7. A system in accordance with any of the preceding claims, characterized in that the blood circuit comprises a thermal management system for heating or cooling the blood in the blood line during use.

8. A system according to claim 7, characterized in that the thermal management system is controllable to regulate the temperature of the blood in the blood circuit to a temperature between 20 °C and 43 °C.

9. A system according to any of the preceding claims, characterized in that it further comprises one or more sensors (S, 90, 91, 92, 93) for the detection of analytes selected from the group of glucose, glutamine, and ketone bodies, the sensors (S, 90, 91, 92, 93) being preferably located in a portion thereof in the fresh dialyzed fluid (907); optionally, the computer unit of the system (64) is adapted to receive a KETONE infusion fluid concentration value of a ketone body (906); the computer unit of the system (64) is adapted to receive a real blood GLN a concentration value of glutamine (909); the computer unit of the system (64) is adapted for a real blood GLC a concentration value of glucose (910);the system computer unit (64) is adapted to receive a true blood concentration value KETONEa of a ketone body such as beta-hydroxybutyrate and / or acetoacetate (911); the system computer unit (64) is adapted to control said blood pump (60) and said dialysate fluid pump (62, 68) so that the true blood concentration value GLNa of glutamine is driven to or below GLNb (912) and the true blood concentration value GLUCOSEa of glucose is driven to or below GLUCOSAb (914); and in the event that an infusion pump is operatively connected to the system computer unit (64), the system computer unit (64) is adapted to control the infusion pump so that the true blood concentration value KETONEa is driven to KETONEAb (920);and in the event that no infusion pump is operationally connected to the system computer unit (64), the system computer unit (64) is adapted to compare KETONEa and KETONEAb, and if KETONEa < KETONEAb, to display a message on said screen informing that the treated subject should consume an additional amount of ketone bodies or medium-chain triglycerides.; 12. A dialysis fluid, characterized in that it comprises ketone bodies such as acetoacetate, beta-hydroxybutyrate or pharmaceutically acceptable derivatives, esters and salts thereof, for use in cancer dialysis therapy.
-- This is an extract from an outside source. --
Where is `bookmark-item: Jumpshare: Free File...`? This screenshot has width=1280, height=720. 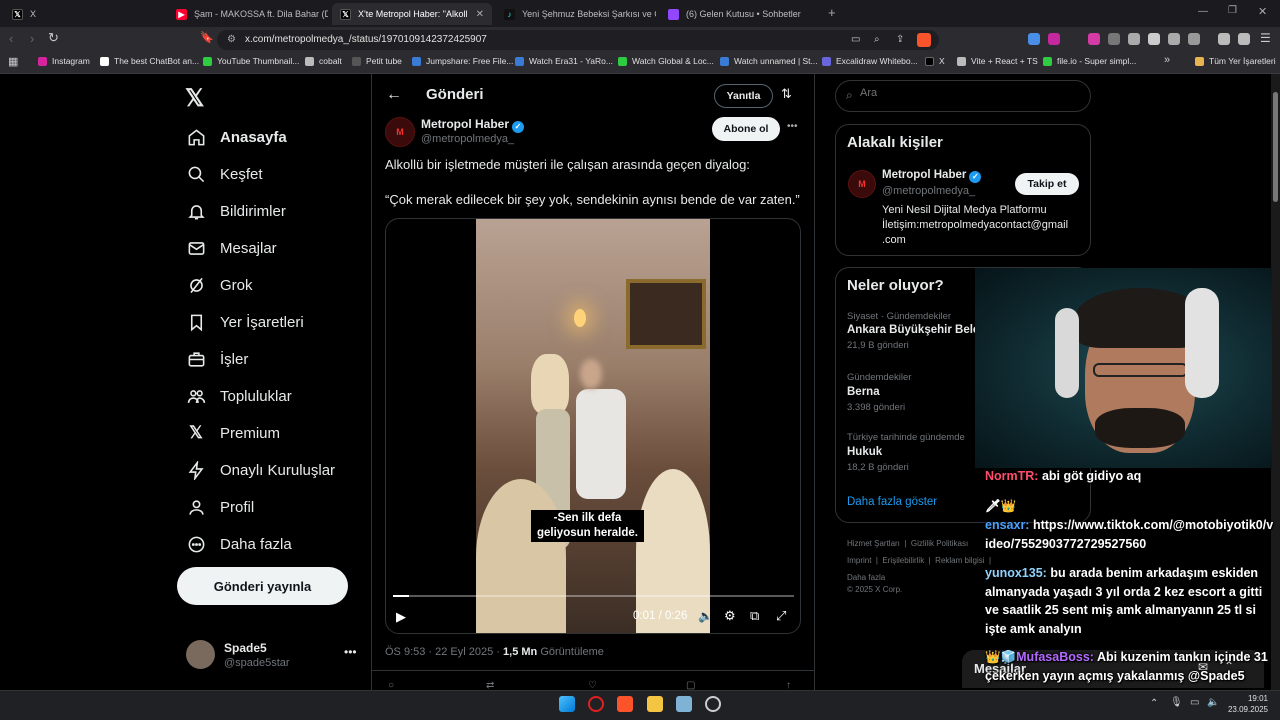 bookmark-item: Jumpshare: Free File... is located at coordinates (462, 61).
13. A dialysis fluid for use in cancer dialysis therapy treatment according to claim 12, characterized in that it further comprises at least one of a) glutamine or glutamine-containing compounds; and b) glucose.
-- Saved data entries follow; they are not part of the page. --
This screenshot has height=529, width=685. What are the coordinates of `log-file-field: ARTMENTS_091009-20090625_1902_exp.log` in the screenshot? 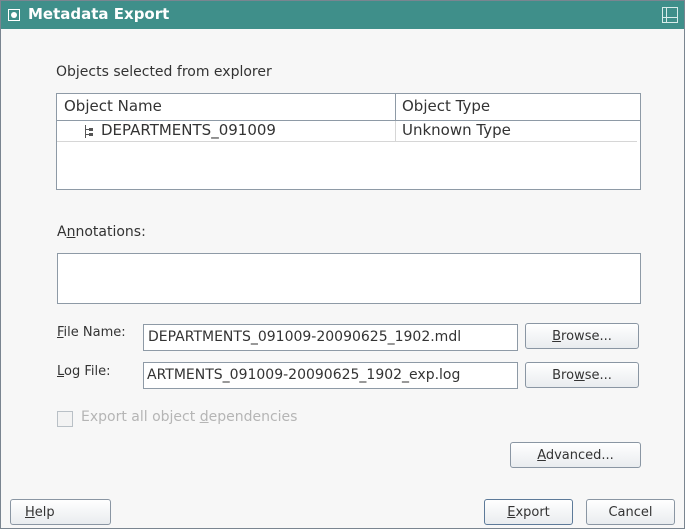 It's located at (330, 376).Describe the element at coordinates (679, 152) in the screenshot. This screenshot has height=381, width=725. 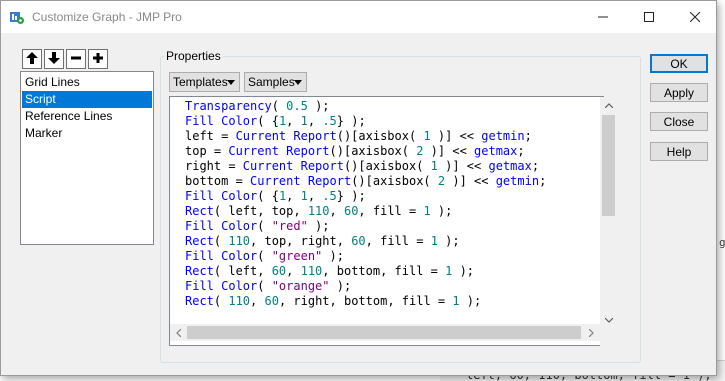
I see `help-button: Help` at that location.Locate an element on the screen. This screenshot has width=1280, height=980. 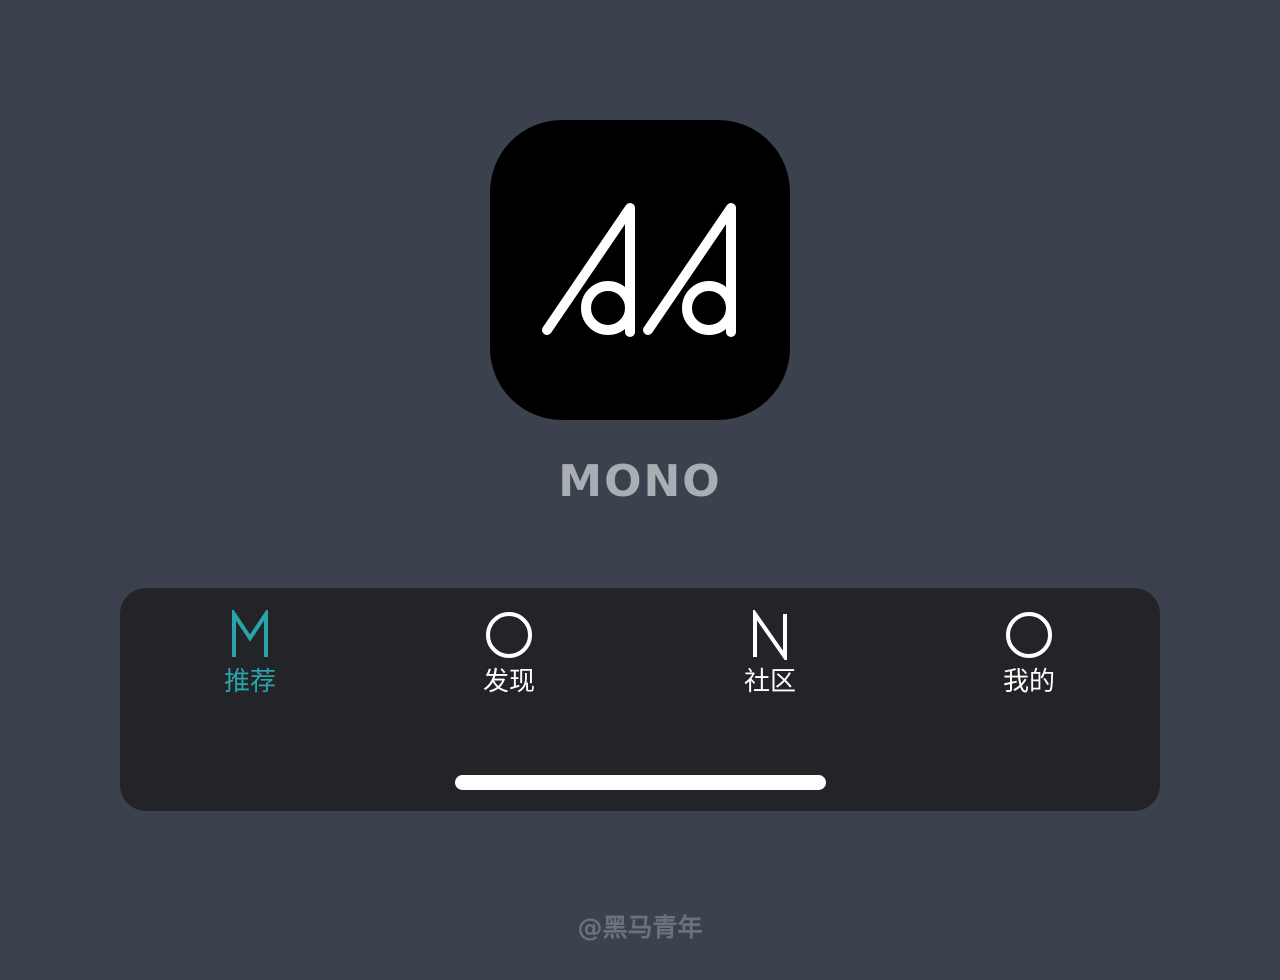
tab-community: 社区 is located at coordinates (770, 656).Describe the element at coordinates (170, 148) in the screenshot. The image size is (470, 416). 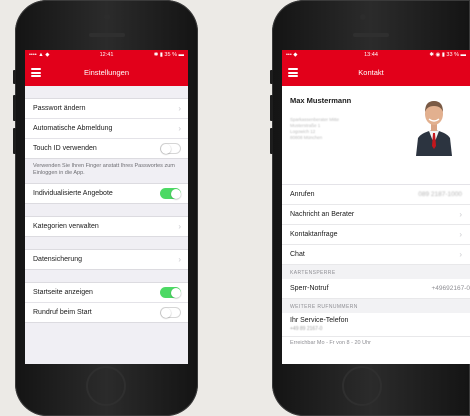
I see `touch-id-toggle` at that location. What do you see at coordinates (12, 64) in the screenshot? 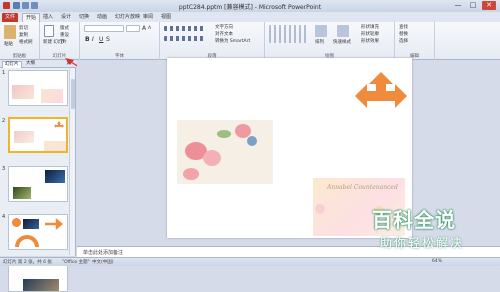
I see `tab-slides: 幻灯片` at bounding box center [12, 64].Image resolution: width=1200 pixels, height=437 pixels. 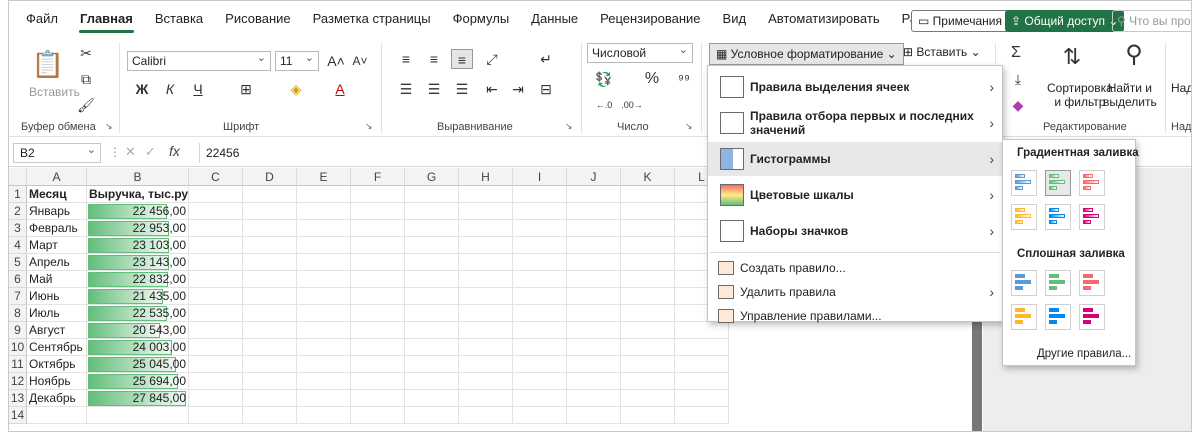 I want to click on column-header: E, so click(x=324, y=177).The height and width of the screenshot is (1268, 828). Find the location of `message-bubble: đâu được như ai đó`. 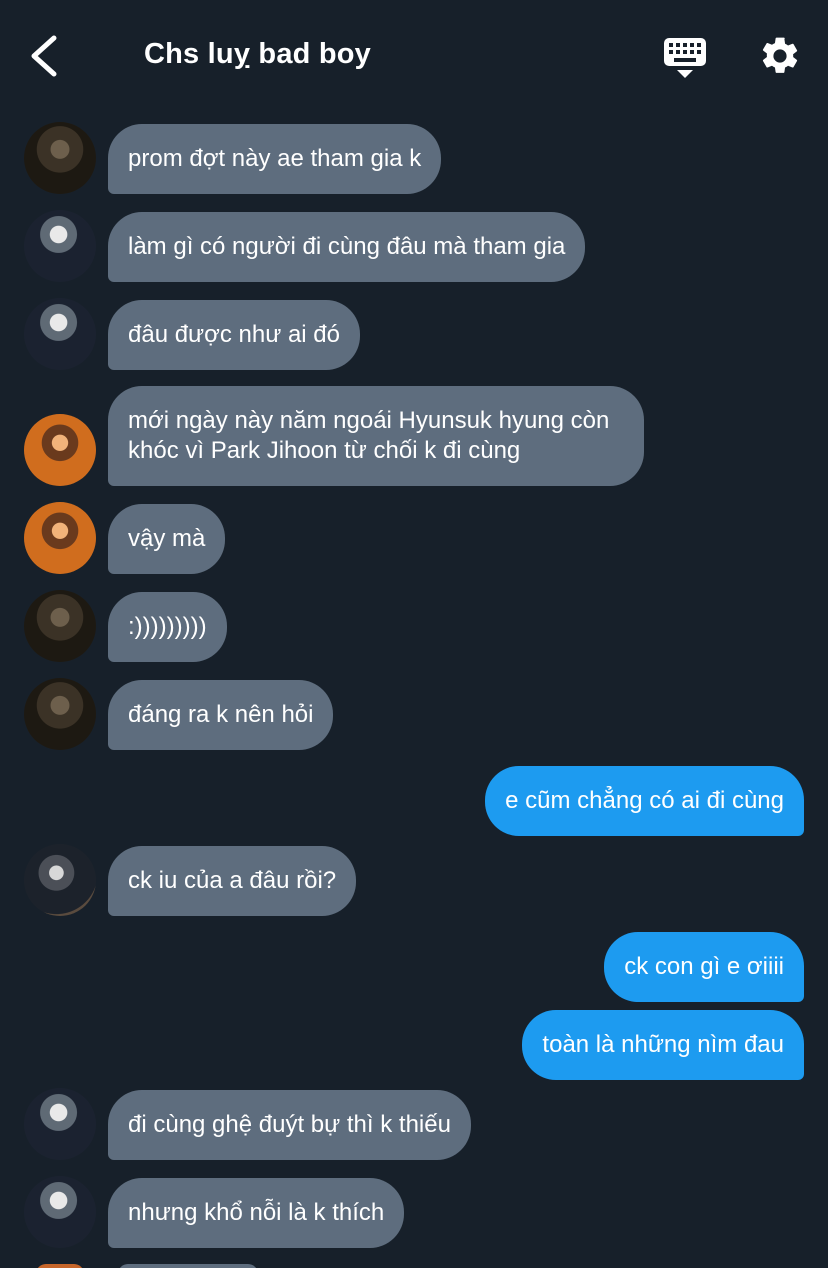

message-bubble: đâu được như ai đó is located at coordinates (234, 335).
14. A dialysis fluid for use in cancer dialysis therapy treatment according to claim 12, characterized in that the concentration of: a) glutamine or glutamine-containing compounds ranges from 0 to 0.5 mM, and preferably from 0.05 to 0.3 mM; b) glucose ranges from 0 to 6 mM and, preferably, from 0.5 to 4 mM; and c) ketone bodies range from 1 to 15 mM and preferably from 2 to 12 mM.